The adjustments are described bellow:

The memory subsystem consists of three 2 GB DDR3 modules in triple channel configuration at a effective frequency of 1451 MHz with access latencies 7-7-7-14-1N and 1.64 V.

SandyB_Nehalem_WestmereIntel Nehalem (left) vs. Sandy Bridge (right).

The core frequency is at 4 GHz with 8 threads maximum load and up to 4.2 GHz with single threaded load (both frequencies are sustained and stable with 100% saturation load, Prime 95 X64).

The core voltage is 1.30 V without activating Load Line Calibration and Uncore voltage is also at 1.30 V. PLL voltaje is nominal at 1.80 V.

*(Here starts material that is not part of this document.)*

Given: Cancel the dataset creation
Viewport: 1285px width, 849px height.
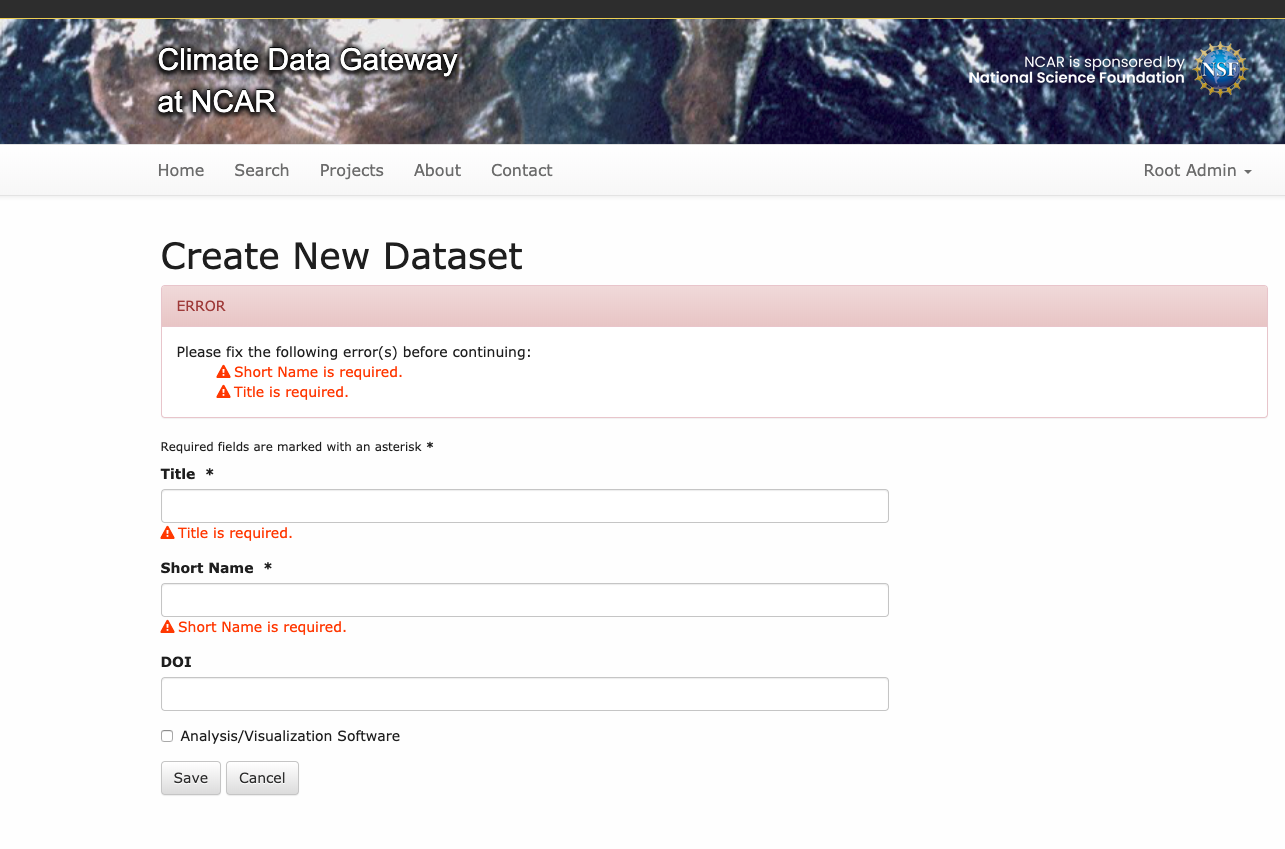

The Uncore (memory controllers and other internal buses and the 8 MB L3 cache) are set to 3,439 GHz in BIOS.

AMD Thuban Phenom II X6 Hexacore system

The Phenom II X6 processor is set at a constant frequency of 4 GHz (from 2.8 GHz nominal) through a 282 MHz bus clock and a X14 multiplier. The AMD Turbo Core BIOS option remains disabled.

The North Bridge (which includes 6 MB and 48-way L3 cache, data buses and memory controllers) is set to 2.82 GHz (from 2 GHz nominal) through a X10 multiplier.

Memory subsystem: two 4 GB DDR3 DIMMs clcket at 1600 MHz for a total of 8 GB at 1503 MHz with access latencies of 7-7-7-21 1T at 1.65 V.

Intel Sandy Bridge Core i7 2600K  Quadcore system (HT, 8 threads)

The memory subsystem consists of two 4 GB DDR3 1600 DIMM configured with 9-9-9-24 latencies (nominal).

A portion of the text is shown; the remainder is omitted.